▸ **Data**:
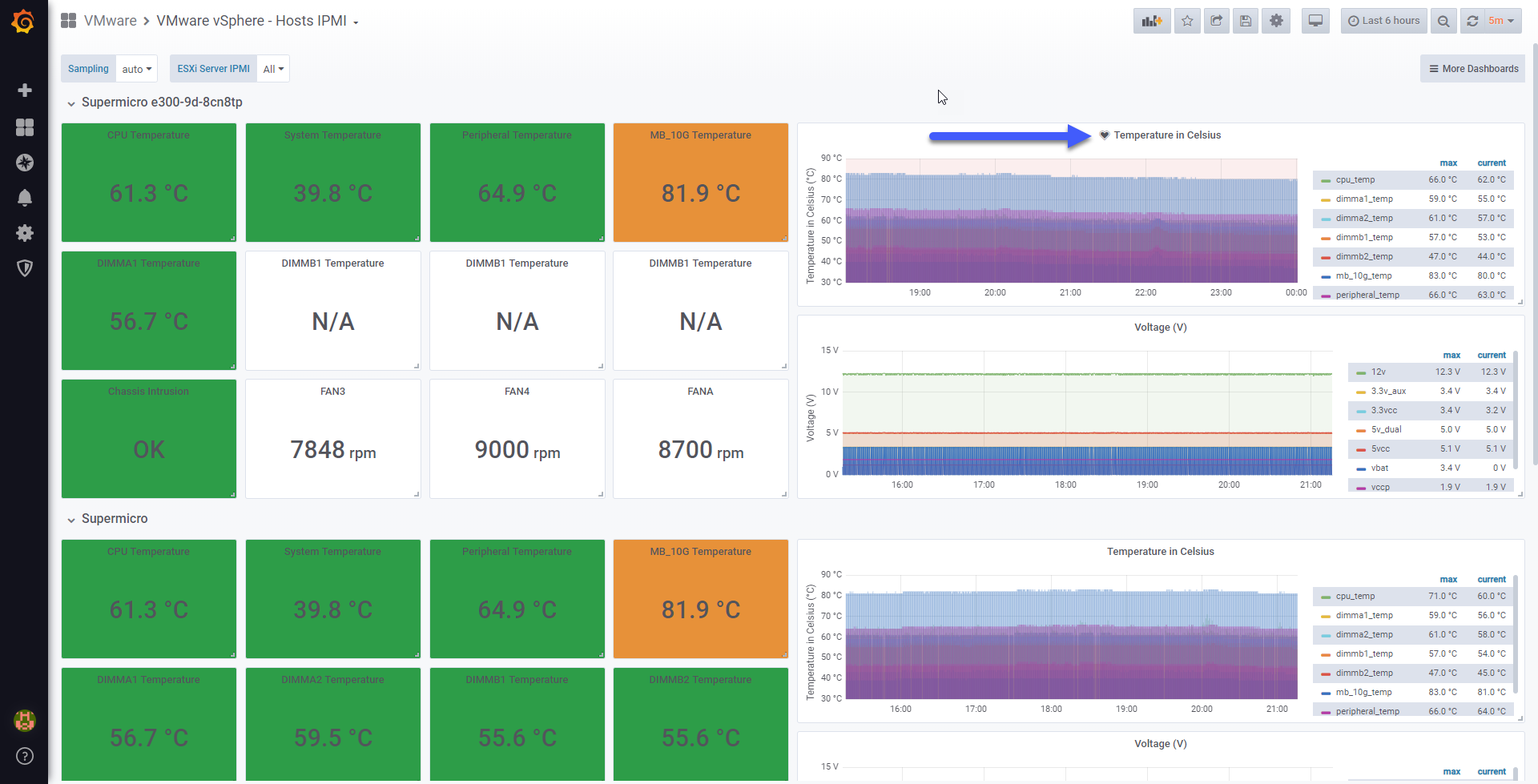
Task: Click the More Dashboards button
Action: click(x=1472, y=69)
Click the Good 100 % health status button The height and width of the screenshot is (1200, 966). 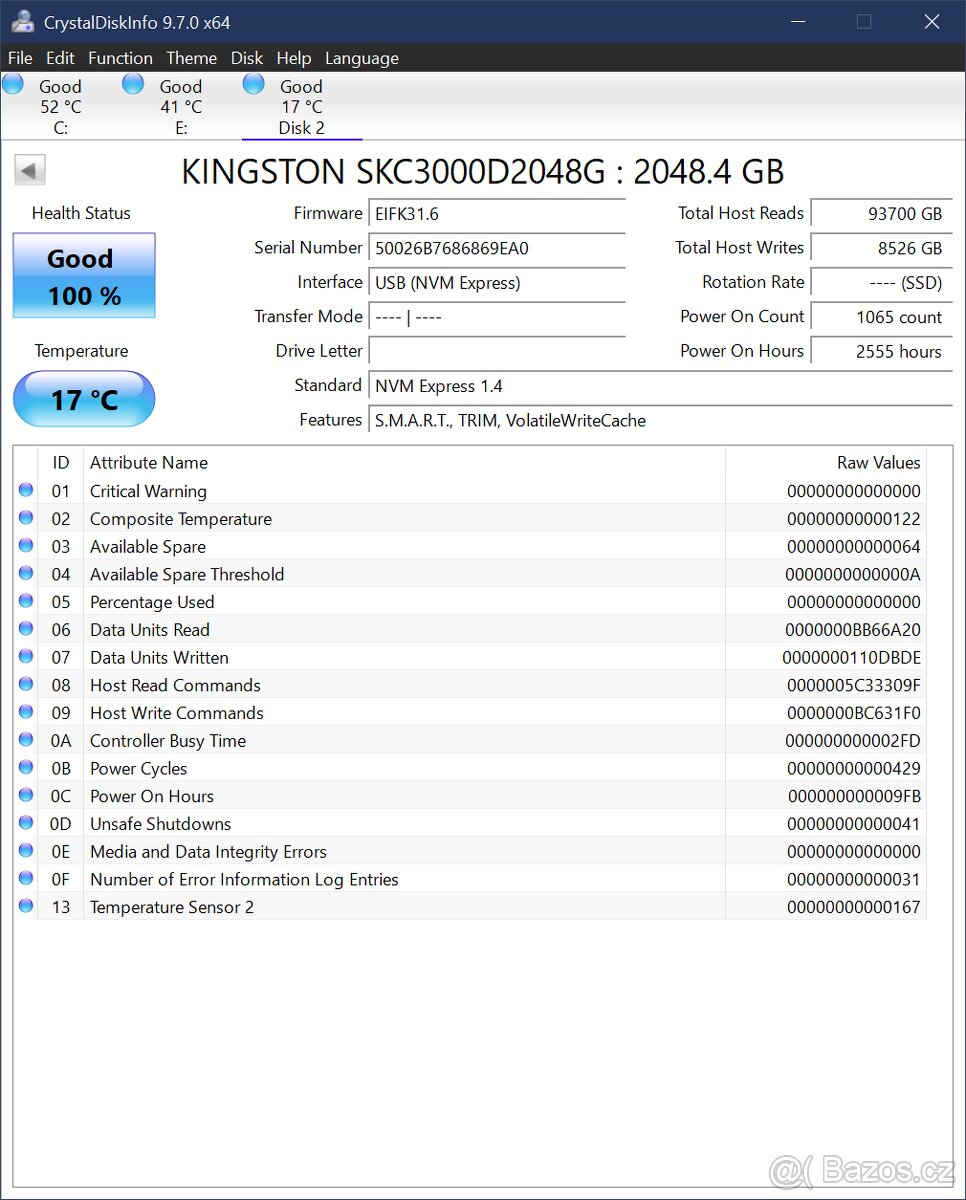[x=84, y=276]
* * *
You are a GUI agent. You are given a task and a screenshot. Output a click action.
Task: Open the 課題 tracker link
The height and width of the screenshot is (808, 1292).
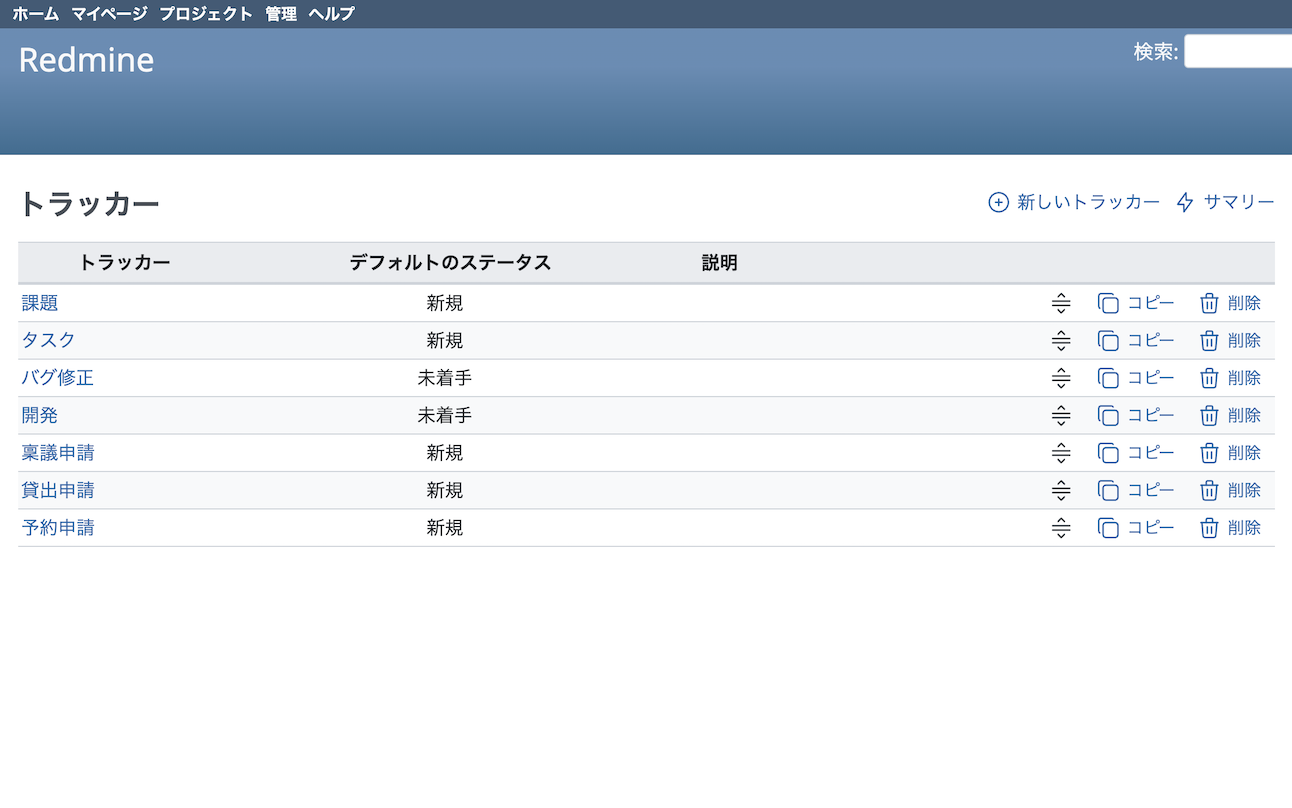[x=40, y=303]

▸ **To be done**: In the material, from the line that contains "You are a GUI" through the line that contains "[x=40, y=303]", switch "click" to "tap" and give those lines again with nothing else changed. Leave the pictures out of your answer.

▸ **The solution**:
You are a GUI agent. You are given a task and a screenshot. Output a tap action.
Task: Open the 課題 tracker link
The height and width of the screenshot is (808, 1292).
[x=40, y=303]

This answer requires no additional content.